JAKARTA - The Indonesian Employers' Association (Apindo) has requested that the credit restructuring program or bank credit relief be extended. This is because this relaxation is needed to help the company's financial cash flow amid the pressure of the COVID-19 pandemic.

General Chairman of the Indonesian Employers' Association (Apindo) Hariyadi Sukamdani hopes that the credit relief program can be extended for the next two years. The reason is, even though the business is currently running, it needs business recovery which is considered to take years to come.

Hariyadi said that business people have just started to hang on a lot of hopes in 2021. Because, the economic projection can grow by 4.9 percent to 5.1 percent this year, it is gone when the COVID-19 pandemic comes in your way.

Furthermore, Hariyadi said that the crisis caused by the COVID-19 pandemic was the heaviest in the last 20 years, in which in 1998 Indonesia experienced a financial crisis.

"Apindo hopes that the OJK (Financial Services Authority) can consider extending the implementation of relaxation as stipulated in POJK No. 11 of 2020, which should end in March 2021 and can be extended for the next 1 year or 2 years," he said at the Issuers Association event. Indonesia (AEI) entitled 'Outlook 2021', Wednesday, October 21.

Credit relaxation or banking restructuring as regulated in POJK Number 11 of 2020 and POJK Number 14 of 2020, said Hariyadi, has been running quite well, so that it can help the company's financial cash flow during a pandemic.

"Hopefully, the ease of bank credit relaxation can run more smoothly and can become a standard in all lines of banking and non-banking finance, especially for working capital loans, especially for businesses that are doing recovery," he said.

Apindo, he continued, also continued to encourage government efforts to accelerate the execution and implementation of the large amount of stimulus that was determined, so that the economy could move quickly. Among other things, the acceleration of social assistance to the realization of government spending.
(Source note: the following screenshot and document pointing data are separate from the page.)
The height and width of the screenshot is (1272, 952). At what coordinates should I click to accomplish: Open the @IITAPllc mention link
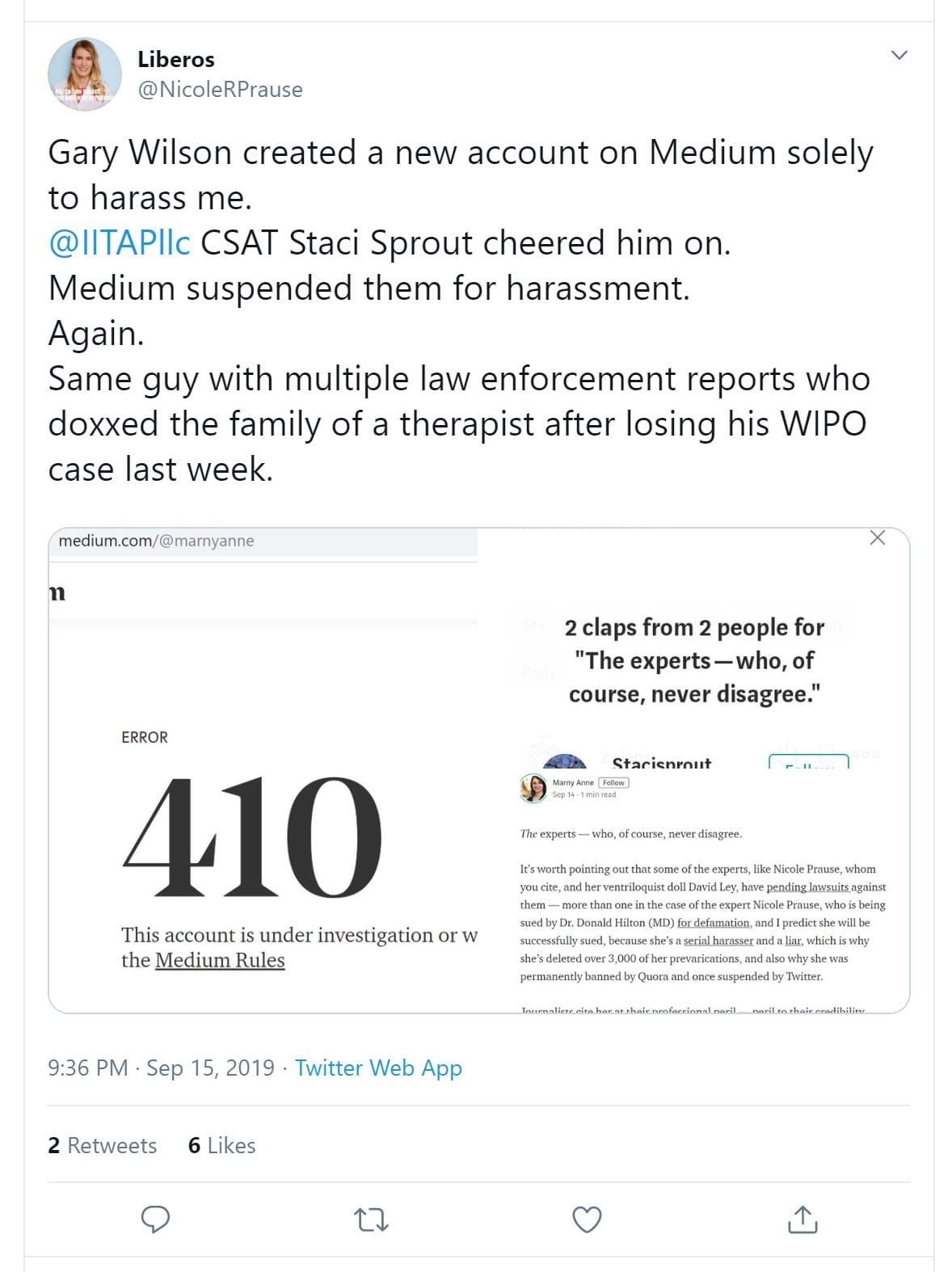[x=120, y=243]
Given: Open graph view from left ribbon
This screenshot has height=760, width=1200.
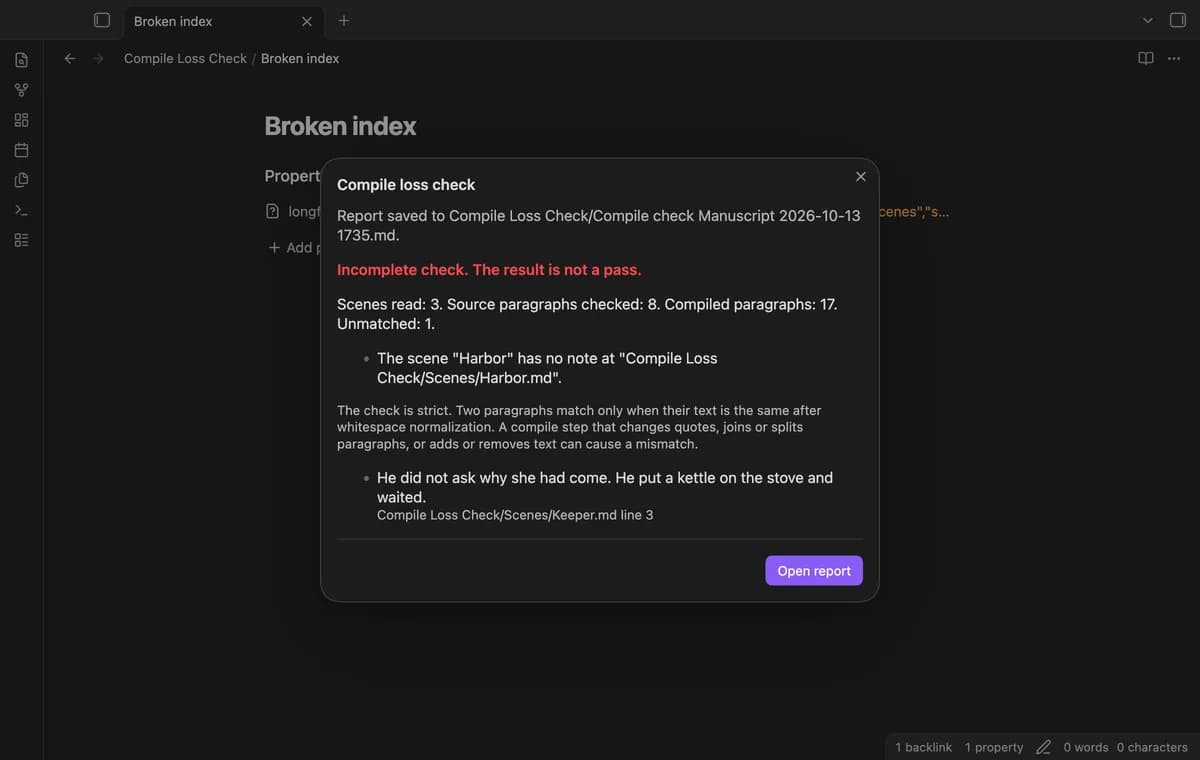Looking at the screenshot, I should pos(21,90).
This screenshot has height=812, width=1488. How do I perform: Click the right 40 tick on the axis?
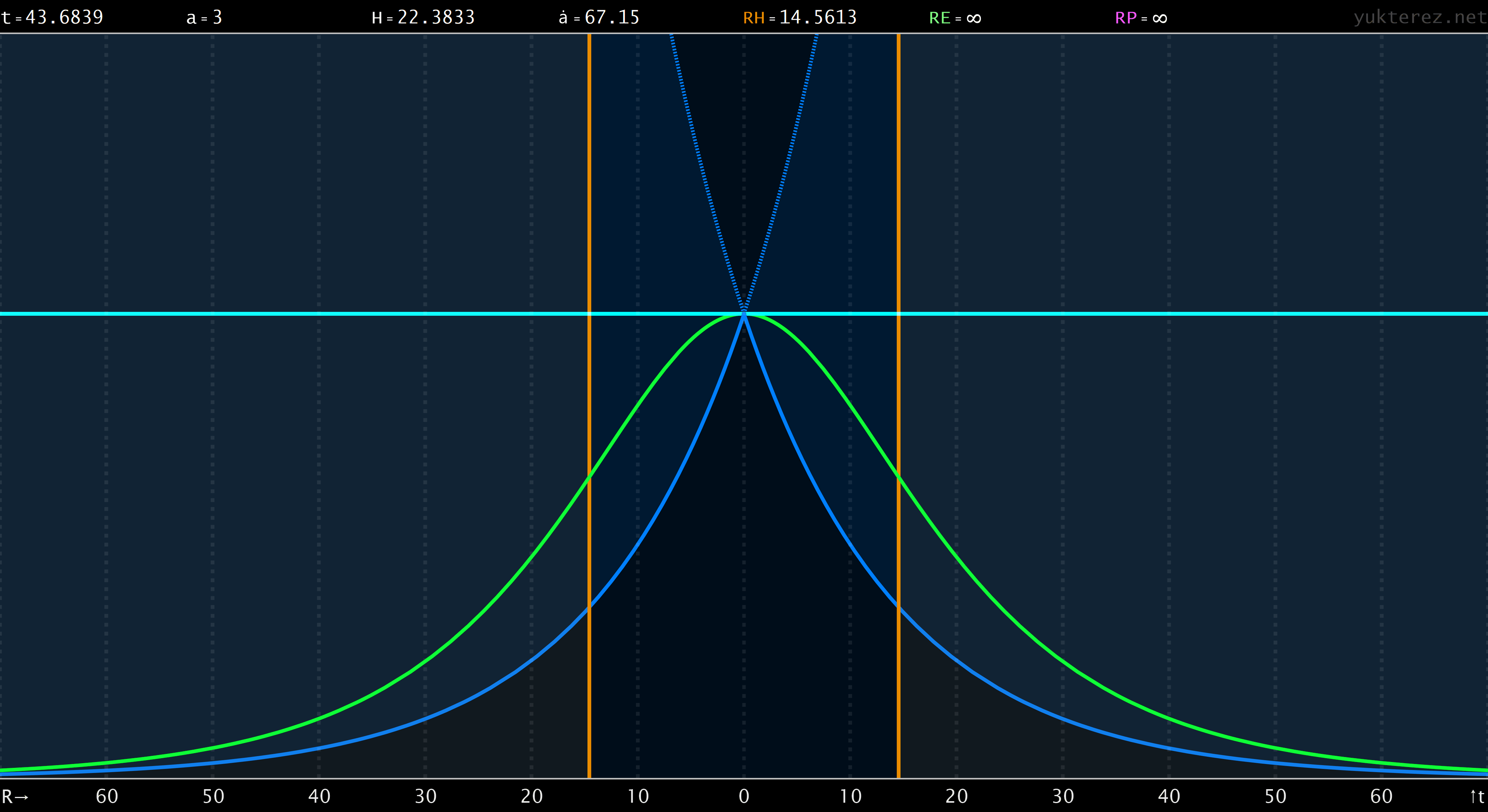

However, Hariyadi said that business circles also understand that in this condition it will be difficult to collect taxes. For this reason, loosening the deficit is needed so that the economy does not slump again.

Meanwhile, Hariyadi requested that all parties be objective in looking at the Omnibus Law on Cipta Kerja, which was passed by the DPR on October 5, in particular the Labor cluster. According to him, this country needs investment that can absorb a lot of workforce, seeing that 57.4 percent of job seekers are junior high school graduates and below and there are around 7 million unemployed each year.

Meanwhile, with more than 100 million data on people who received subsidized assistance from the government, it is necessary to have better access to formal workers. However, Hariyadi admitted, there are challenges that must be faced.

"The challenge is to maintain the substance of the Job Creation Law so that it is not reduced in a number of PPs which are currently being discussed," he said.